Source extract: Begin
Current Architecture (What We Have)
1. MagenticState (src/agents/state.py:18-91)
class MagenticState(BaseModel):
evidence: list[Evidence] = Field(default_factory=list)
embedding_service: Any = None # ChromaDB connection
def add_evidence(self, new_evidence: list[Evidence]) -> int: ...
async def search_related(self, query: str, n_results: int = 5) -> list[Evidence]: ...
- What it does: Stores Evidence objects, URL-based deduplication, semantic search via embeddings.
- What it DOESN'T do: Track hypotheses, conflicts, or research plan status.
2. EmbeddingService (src/services/embeddings.py:29-180)
self._client = chromadb.Client() # In-memory (Line 44)
self._collection = self._client.create_collection(
name=f"evidence_{uuid.uuid4().hex}", # Random name per session (Line 45-47)
...
)
- What it does: In-session semantic search/deduplication.
- Limitation: New collection per session, no persistence despite
settings.chroma_db_pathexisting.
3. AdvancedOrchestrator (src/orchestrators/advanced.py:51-371)
- Uses Microsoft's
agent-framework-core(MagenticBuilder) - State is implicit in chat history passed between agents
- Manager decides next step by reading conversation, not structured state
The Problem
| Issue | Impact | Evidence |
|---|---|---|
| No Hypothesis Tracking | Can't update hypothesis confidence systematically | MagenticState has no hypotheses field |
| No Conflict Detection | Contradictory sources are ignored | No conflicts list to flag Source A vs Source B |
| Context Drift | Manager forgets original query after 50+ messages | State lives only in chat, not structured object |
| No Plan State | Can't pause/resume research | No research_plan or next_step tracking |
The Solution: LangGraph State Graph (Nov 2025 Best Practice)
Why LangGraph?
Based on comprehensive analysis:
- Explicit State Schema: TypedDict/Pydantic model that ALL agents read/write
- State Reducers:
Annotated[List[X], operator.add]for appending (not overwriting) - HuggingFace Compatible: Works with
langchain-huggingface(Llama 3.1) - Production-Ready: MongoDB checkpointer for persistence, SQLite for dev
Target Architecture
# src/agents/graph/state.py (IMPLEMENTED)
from typing import Annotated, TypedDict, Literal
import operator
from pydantic import BaseModel, Field
from langchain_core.messages import BaseMessage
class Hypothesis(BaseModel):
id: str
statement: str
status: Literal["proposed", "validating", "confirmed", "refuted"]
confidence: float
supporting_evidence_ids: list[str]
contradicting_evidence_ids: list[str]
class Conflict(BaseModel):
id: str
description: str
source_a_id: str
source_b_id: str
status: Literal["open", "resolved"]
resolution: str | None
class ResearchState(TypedDict):
query: str # Immutable original question
hypotheses: Annotated[list[Hypothesis], operator.add]
conflicts: Annotated[list[Conflict], operator.add]
evidence_ids: Annotated[list[str], operator.add] # Links to ChromaDB
messages: Annotated[list[BaseMessage], operator.add]
next_step: Literal["search", "judge", "resolve", "synthesize", "finish"]
iteration_count: int
Implementation Dependencies
| Package | Purpose | Install |
|---|---|---|
langgraph>=0.2 |
State graph framework | uv add langgraph |
langchain>=0.3 |
Base abstractions | uv add langchain |
langchain-huggingface |
Llama 3.1 integration | uv add langchain-huggingface |
langgraph-checkpoint-sqlite |
Dev persistence | uv add langgraph-checkpoint-sqlite |
Note: MongoDB checkpointer (langgraph-checkpoint-mongodb) recommended for production per MongoDB blog.
Source extract: End
Data listing: Begin
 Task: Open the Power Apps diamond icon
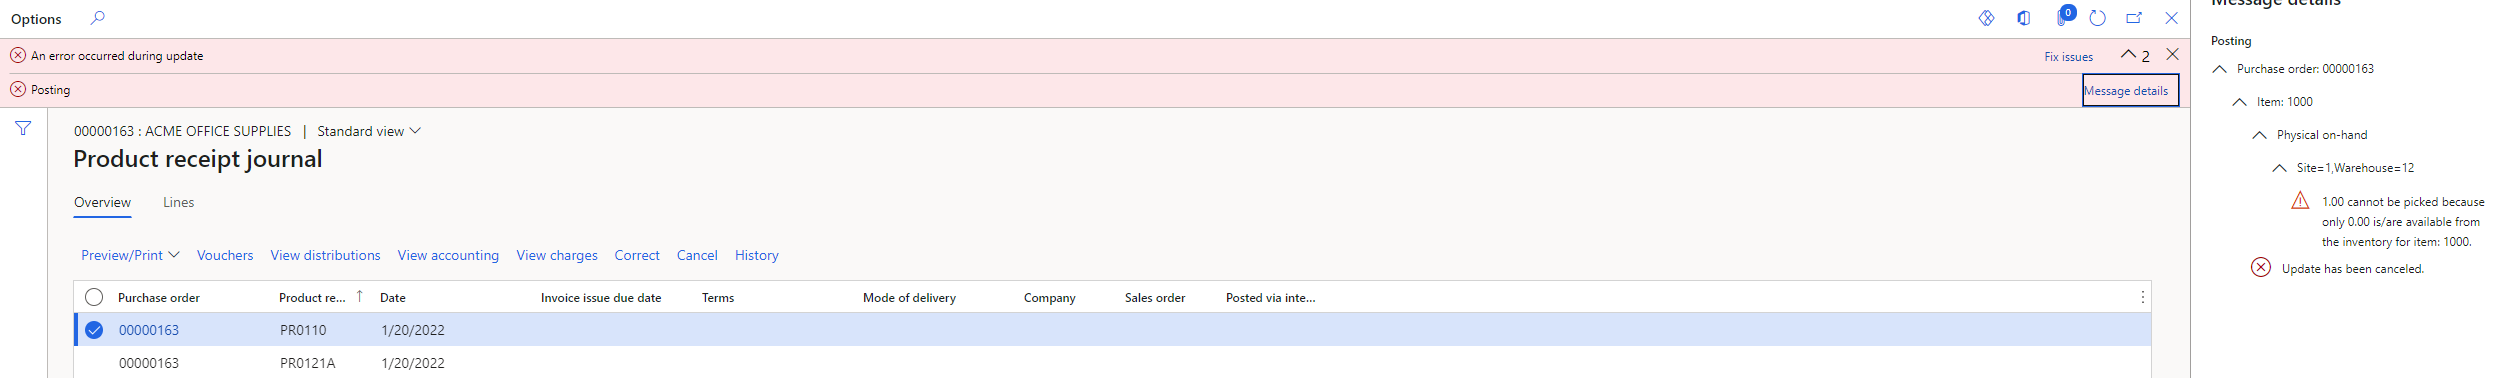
Data listing: End
Data listing: Begin
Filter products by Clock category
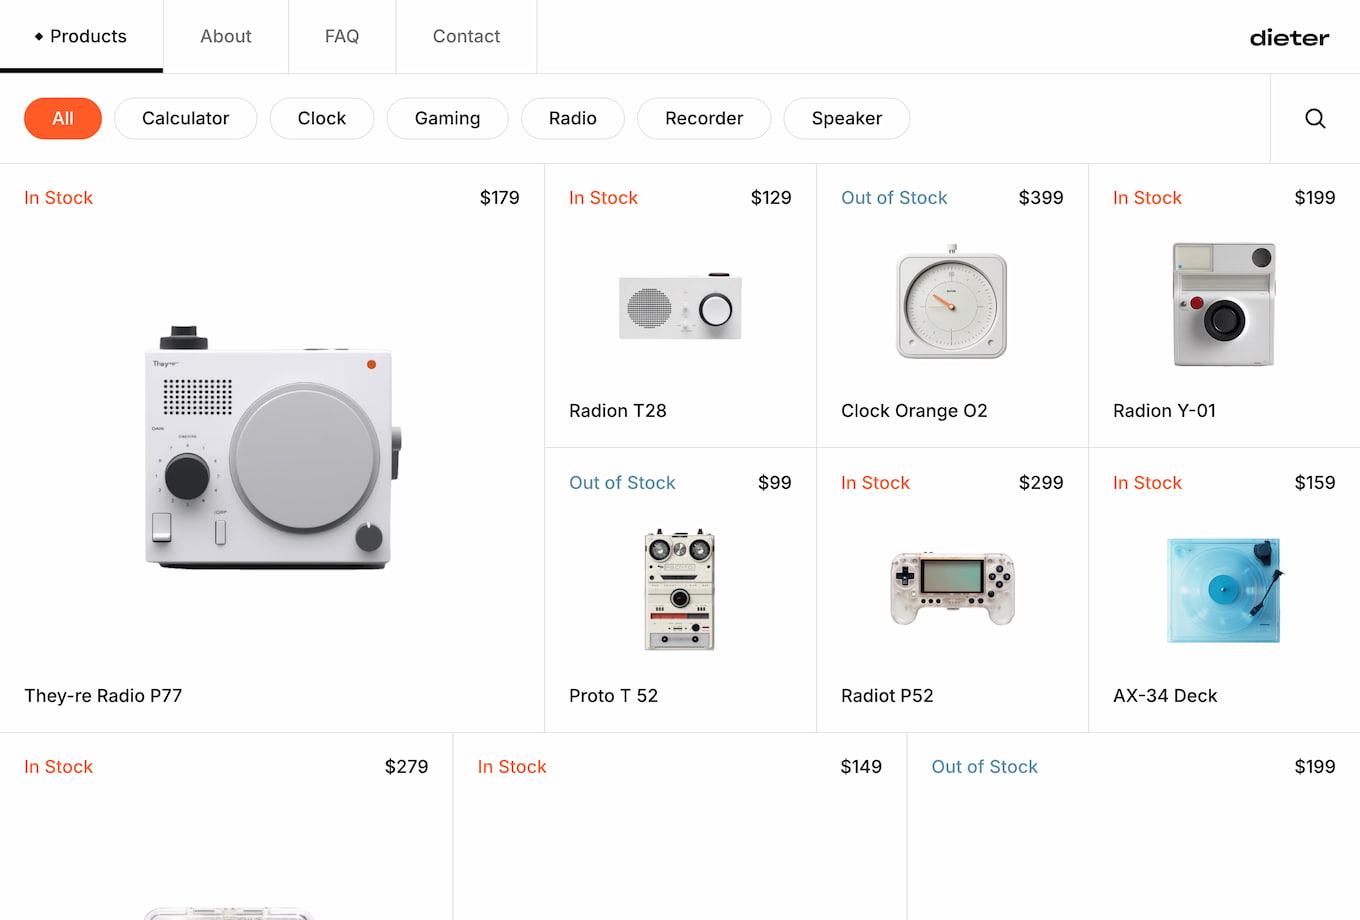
Data listing: End
Data listing: Begin
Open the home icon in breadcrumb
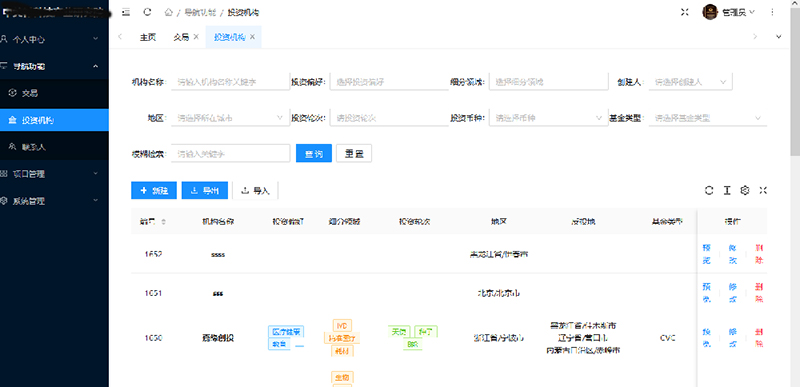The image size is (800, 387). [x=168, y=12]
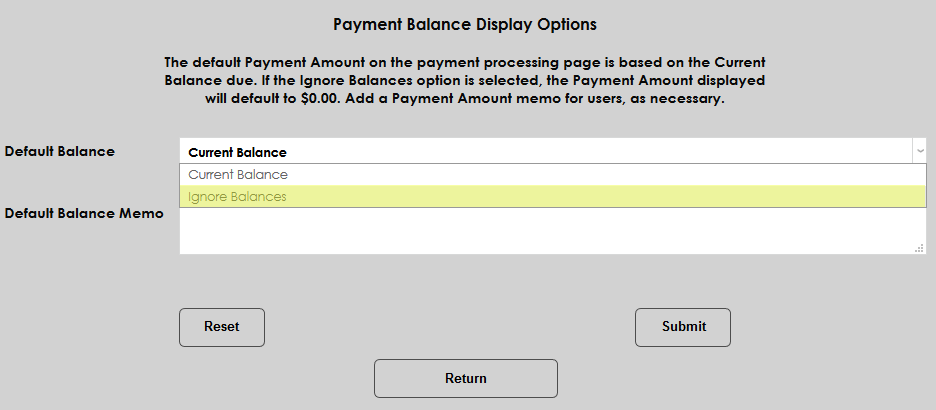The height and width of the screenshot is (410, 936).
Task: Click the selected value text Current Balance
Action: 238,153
Data listing: End
# Exercise tasks
1. From the research state design above, quote the stretch from "async def search_related(self, query: str, n_results: int" through "research plan status.".
2. Translate this sentence from the research state design into Spanish: "Note: MongoDB checkpointer (langgraph-checkpoint-mongodb) recommended for production per MongoDB blog."

# Task responses
1.
async def search_related(self, query: str, n_results: int = 5) -> list[Evidence]: ...
- What it does: Stores Evidence objects, URL-based deduplication, semantic search via embeddings.
- What it DOESN'T do: Track hypotheses, conflicts, or research plan status.

2. Nota: se recomienda el checkpointer de MongoDB (langgraph-checkpoint-mongodb) para producción, según el blog de MongoDB.